▶ Work required: Rewrite these items with "handle" changed to "username" and everything else left as it is. Don't include the pictures in your answer.

▶ Material for the task:
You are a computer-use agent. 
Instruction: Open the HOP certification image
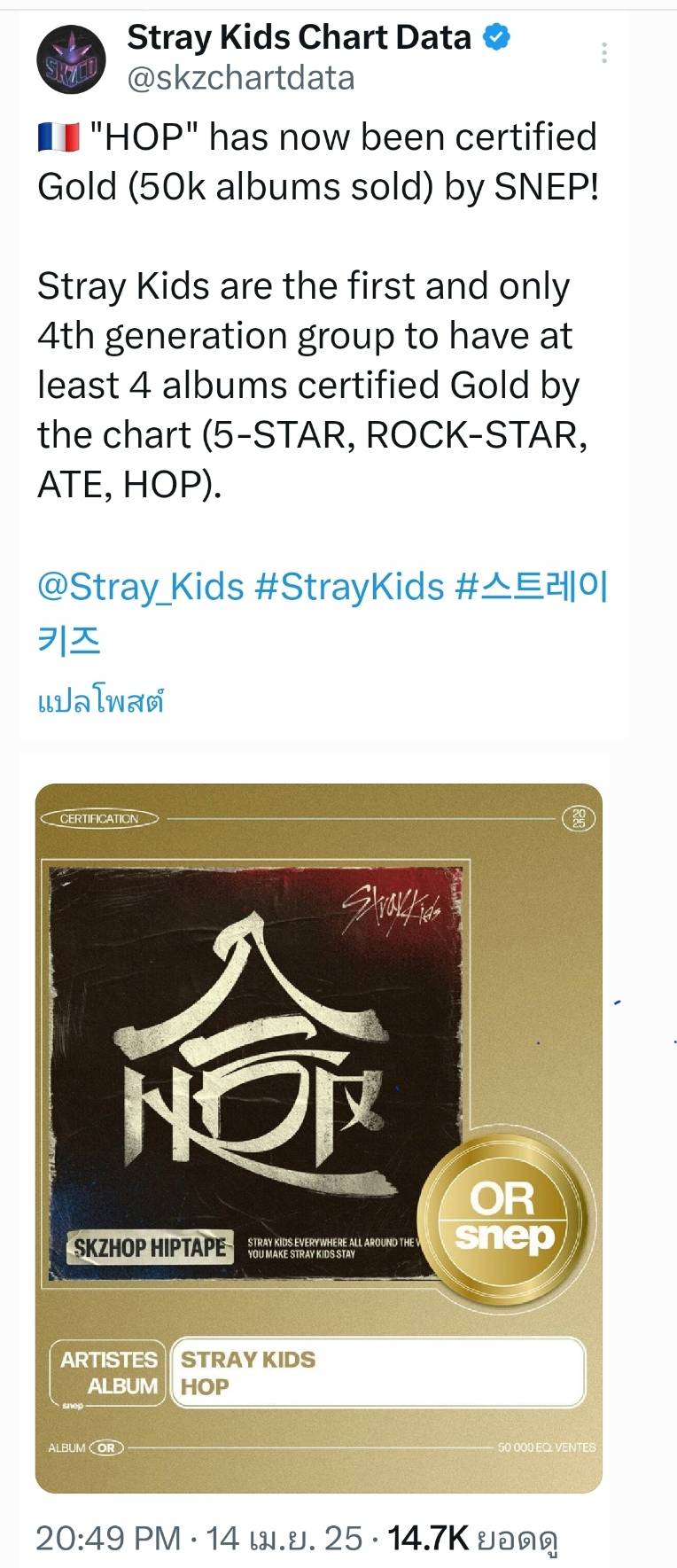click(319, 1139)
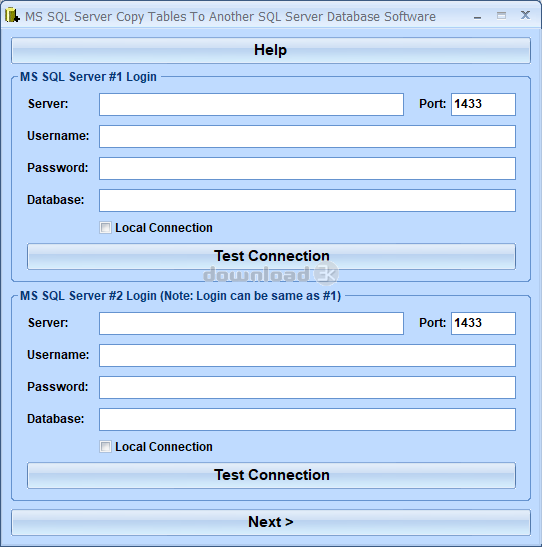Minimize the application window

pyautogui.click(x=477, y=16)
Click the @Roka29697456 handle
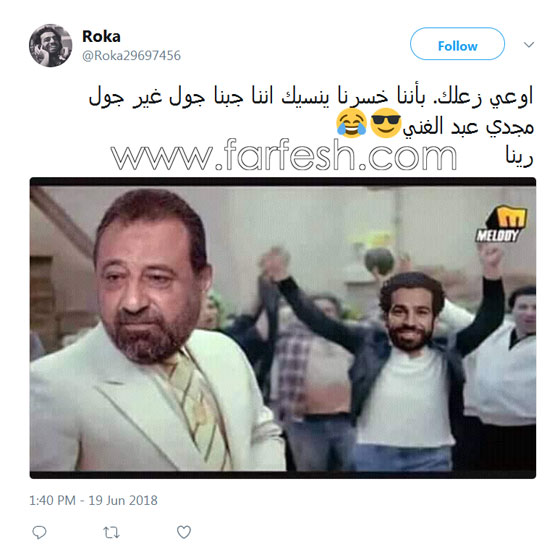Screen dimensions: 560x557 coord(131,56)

▶ Answer to the problem:
You are a computer-use agent. 
Instruction: Open the HOP certification image
click(319, 1139)
Minimize the application window

pyautogui.click(x=477, y=16)
Click the @Roka29697456 username
Screen dimensions: 560x557 coord(131,56)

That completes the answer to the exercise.